>> START Excerpt to read
Design • projr

Design philosophy

This article explains the design decisions behind projr and why it works the way it does.

Design goals

1. Minimal cognitive overhead

Goal: Reduce the mental burden of maintaining reproducible research.

How projr achieves this:

One function to remember: projr_build() does everything
Sensible defaults: Most projects work out-of-the-box
Convention over configuration: Standard directory structure
Gradual complexity: Start simple, customise as needed

Anti-pattern: Complex build systems requiring extensive configuration, multiple commands, and deep understanding of internals.

Example: Compare a typical make-based workflow:

# Traditional approach
make clean
make data
make analysis
make figures
make paper
make deploy-to-osf
git add .
git commit -m "Update"
git push
gh release create v0.1.0
# ... upload files manually ...

With projr:

projr_build()  # That's it

2. Fail-safe iteration

Goal: Make it safe to experiment without losing work.
>> END Excerpt to read
= Given instruction A =
What function does the projr design page say is the one function to remember?
= Given instruction B =
Please write the next part of the projr design page, starting after its last line.
>> START Collected material
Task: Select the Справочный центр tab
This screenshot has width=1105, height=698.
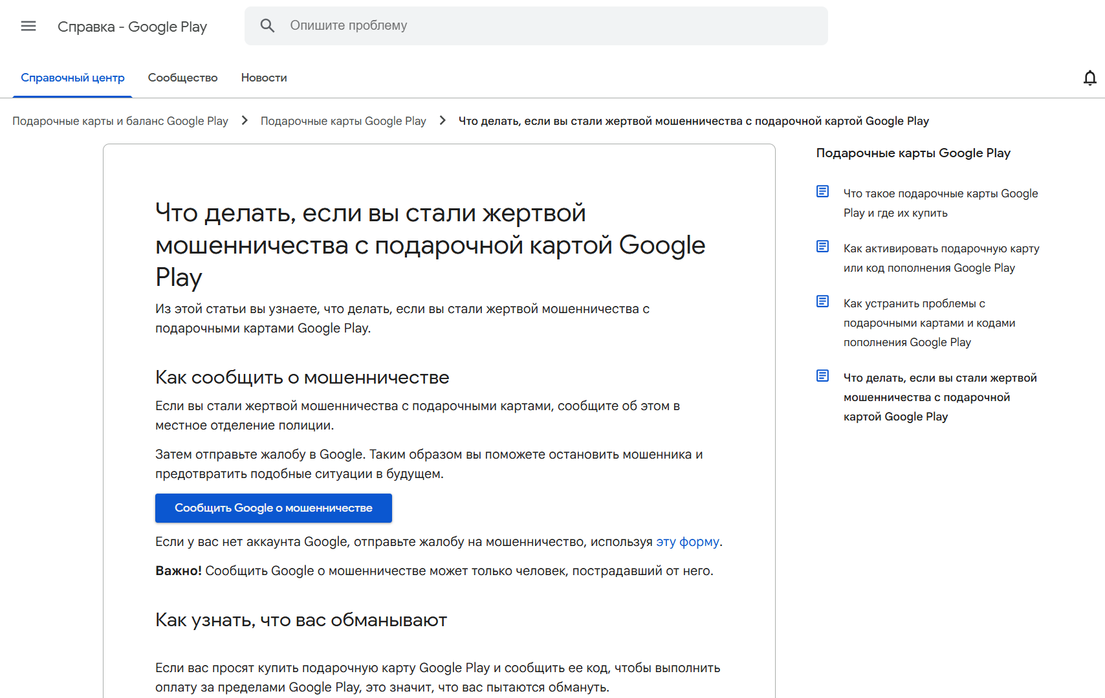Action: (72, 78)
>> END Collected material
= Final answer A =
projr_build()

= Final answer B =
How projr achieves this:

Dev builds: Route outputs to cache, never touch _output
Manifests: Always know what inputs created what outputs
Git integration: Automatic commits preserve history
Reversible versioning: Can always access previous versions via Git + archives

Anti-pattern: In-place modification of output directories leading to lost results.

Example: Without projr, you might:

# Accidentally overwrite yesterday's figures
render("analysis.Rmd")  # Oh no, the new plot is worse!
# Now you've lost the good version

With projr:

# Safe iteration
projr_build_dev()  # Outputs to _tmp/
# Check results, if bad, just run again
# If good:
projr_build()  # Now commit to _output

3. Automation without magic

Goal: Automate tedious tasks whilst maintaining transparency.

How projr achieves this:

Explicit configuration: _projr.yml makes everything visible
Predictable behaviour: Same inputs → same outputs
Inspectable artefacts: Manifests, build logs, Git history
No hidden state: All configuration in version-controlled files

Anti-pattern: Build systems with hidden state, implicit dependencies, or configuration scattered across multiple locations.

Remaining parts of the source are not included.